▸ **What this task involves**
Please repeat the items verbatim, starting with the line containing "Viewport: 331px width, 154px" and ending with the line containing "Where should I", both lines included. Leave the pictures out of your answer.

▸ **Dataset**
- - - - - - -

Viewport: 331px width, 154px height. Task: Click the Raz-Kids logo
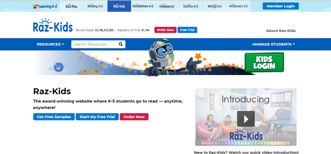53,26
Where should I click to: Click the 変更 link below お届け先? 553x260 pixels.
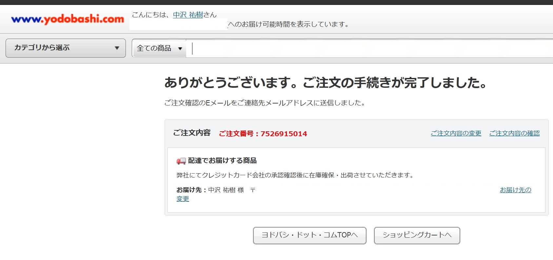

- - - - - - -

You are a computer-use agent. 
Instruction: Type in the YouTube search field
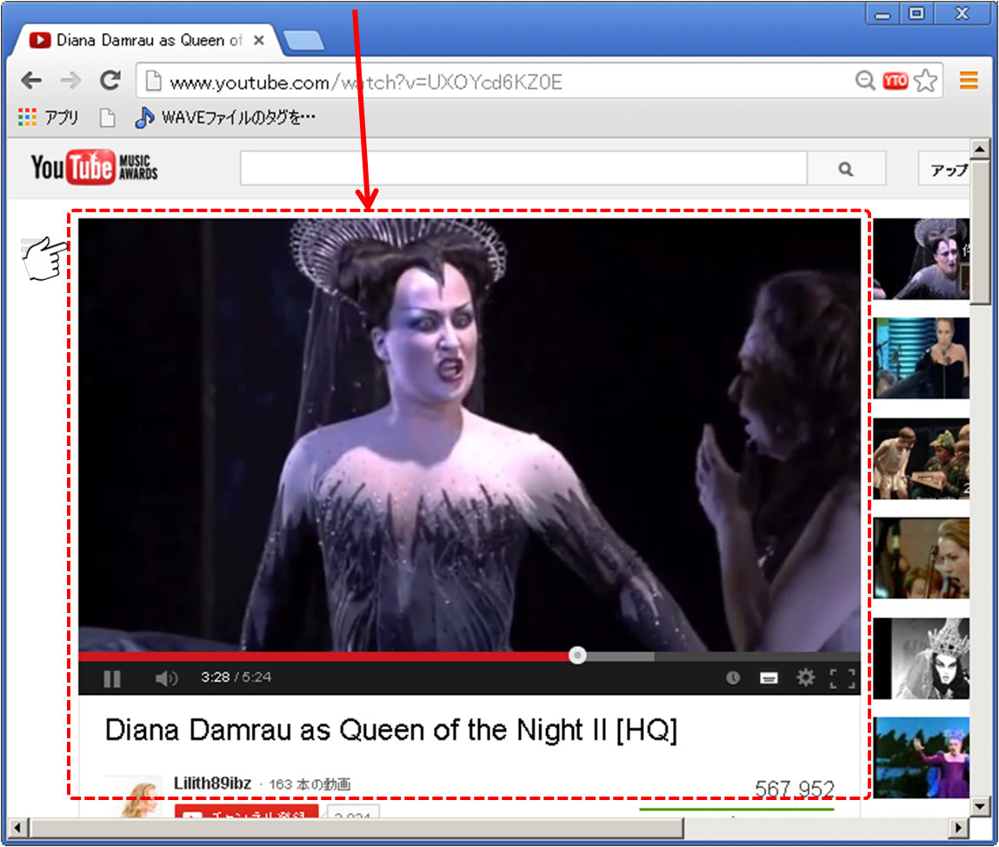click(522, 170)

- - - - - - -

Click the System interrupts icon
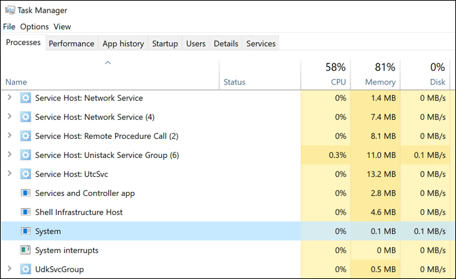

- - - - - - -

▸ **The answer**
Viewport: 331px width, 154px height. Task: Click the Raz-Kids logo
53,26
Where should I click to: Click the 変更 link below お届け先? 553x260 pixels.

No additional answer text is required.